I don’t intend to go into the laborious details of securing the necessary copyright permissions for these images (although there were times at which I wondered whether the effort was justified). Here I am interested in the curious interaction, largely obscure to me before, between text and image in the telling of a story. Hussey died in 1985, and his various appearances on television are hard to track down, as are recordings of his voice. But my various interviewees gave me remarkably consonant accounts of his personality, which also matched the picture that his extensive papers suggested. Included in the papers are a perhaps unsually large number of portrait photographs of Hussey at various ages. How far can one usefully read a photograph as indicative of personality?

Image from the West Sussex Record Office, by permission of the Dean of Chichester. All rights reserved.

Take the first image above, for instance, undated but probably taken in the early 1930s when Hussey was only recently ordained as a priest. He is perhaps 25 or 26 years old, having progressed straight from school at Marlborough College to Keble College Oxford, through theological college at Cuddesdon to a church in Kensington. The very thin sources for this period show a young man of puppyish enthusiasm for his particular interests, but also very earnest and not a little naive. Is this reflected in the picture? Possibly; but other readers may see quite different things.
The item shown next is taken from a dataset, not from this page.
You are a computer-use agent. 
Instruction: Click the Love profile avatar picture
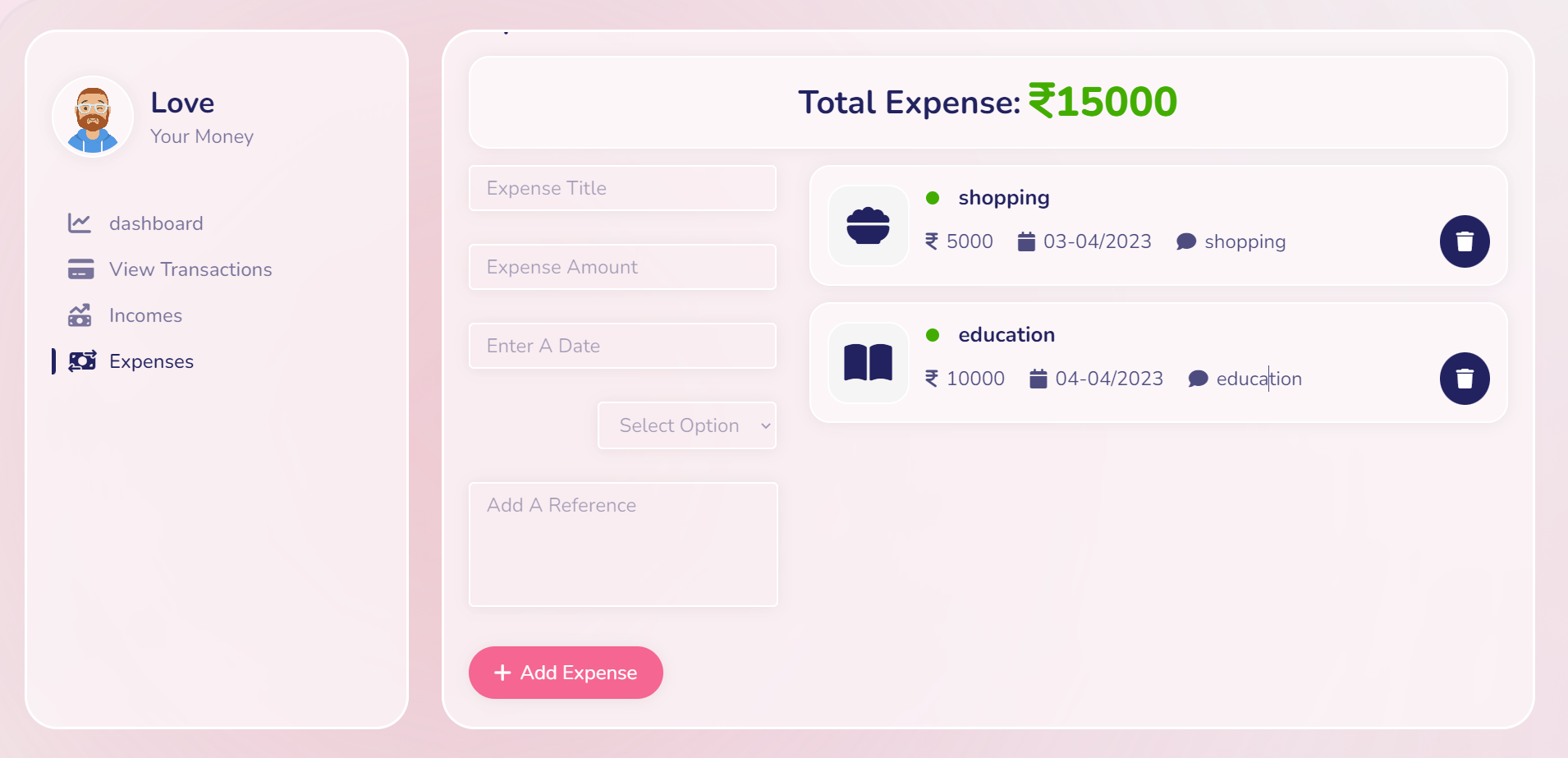coord(93,117)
For me, the second image (left) is a much clearer capturing of certain elements in Hussey’s make-up. By this time, probably in the early 1950s, Hussey has achieved what might have been thought impossible for the vicar of a provincial parish church. In the space of four years, he commissioned works of art from Henry Moore and Graham Sutherland, poetry from W.H. Auden, and new music from Benjamin Britten, Lennox Berkeley and Gerald Finzi, amongst others. Hussey, never very much prone to self-doubt, is very probably at a high point of confidence in his largely lone quest to bring the Church of England into a closer relationship with the contemporary arts. He is in demand as a speaker, as a member of committees, and in the print and broadcast media, and his growing network of critics, artists and musicians are telling him how important and remarkable is his project. Part of that success was his boldness, directness, persistence and charm, and the friendships that he was able to develop, notably with Britten and Sutherland. Gone is the awkwardness of the younger man; in this picture, a cliche finds new life: Hussey here is at the height of his powers.

Image copyright Sussex Life, all rights reserved.
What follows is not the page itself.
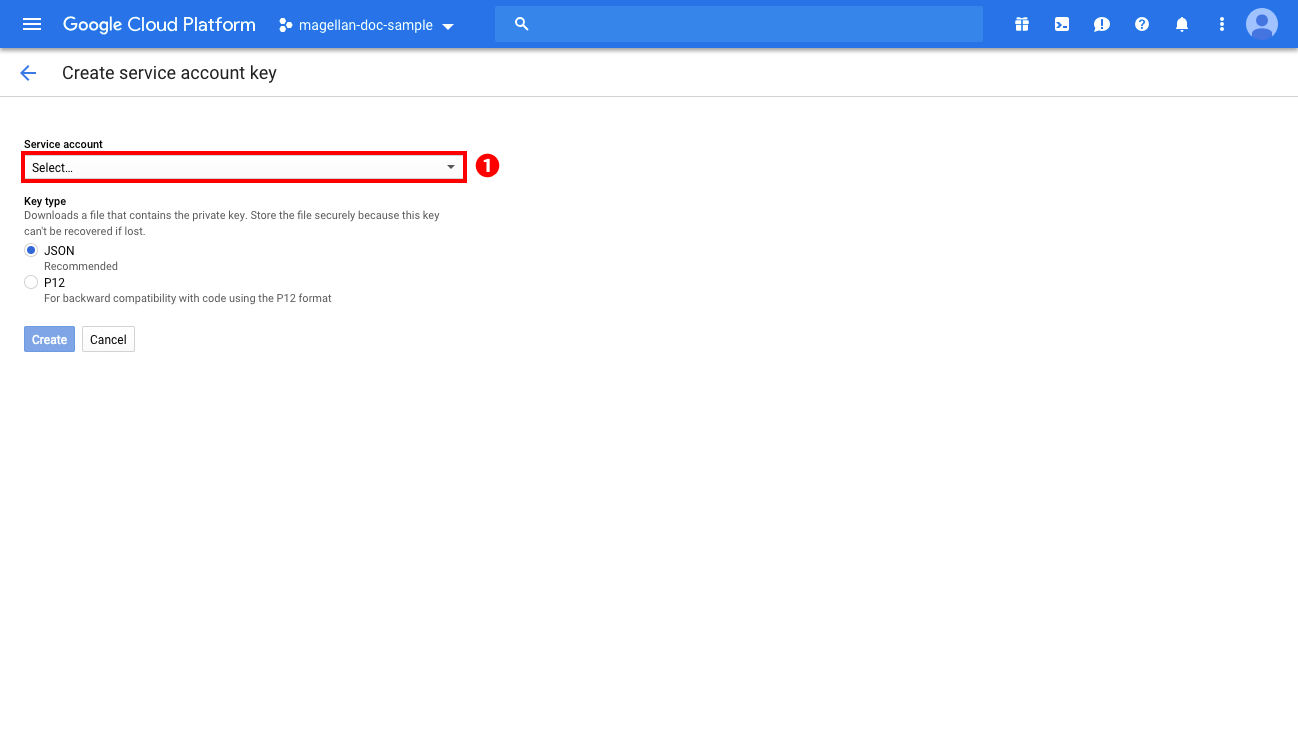
Task: Open the search magnifier in the top bar
Action: (x=521, y=23)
The last image is of Hussey as he neared retirement as dean of Chichester, photographed by a local magazine in his study (he retired in 1977). Clearly posed (although it isn’t clear by whom), it coincides with the time at which Hussey is working towards his final projects, and arranging his retirement. The gaze is cast sideways, as if in thought, which alludes to a cliche, of the saintly figure contemplating higher things. He is posed in front of a case of books (another cliche, of the scholarly priest) although there is little evidence that he read much or very deeply. Behind him is a maquette of the Henry Moore sculpture for Northampton, made nearly 30 years before, which remained his favourite commission (it was on the cover of his memoir Patron of Art). While all very fine works in themselves, some of Hussey’s last commissions, from William Walton, Lennox Berkeley and Marc Chagall have a valedictory quality: gifts from old men to another old man. In the book I argue that, although Hussey is often held up as an example of what the churches could do (and should do now), the understanding of theology and culture on which it was based had by this point in time run its course. By the time this picture was taken, Hussey had reached the furthest extent of what he could achieve. The photograph is a summation of a career nearing its end.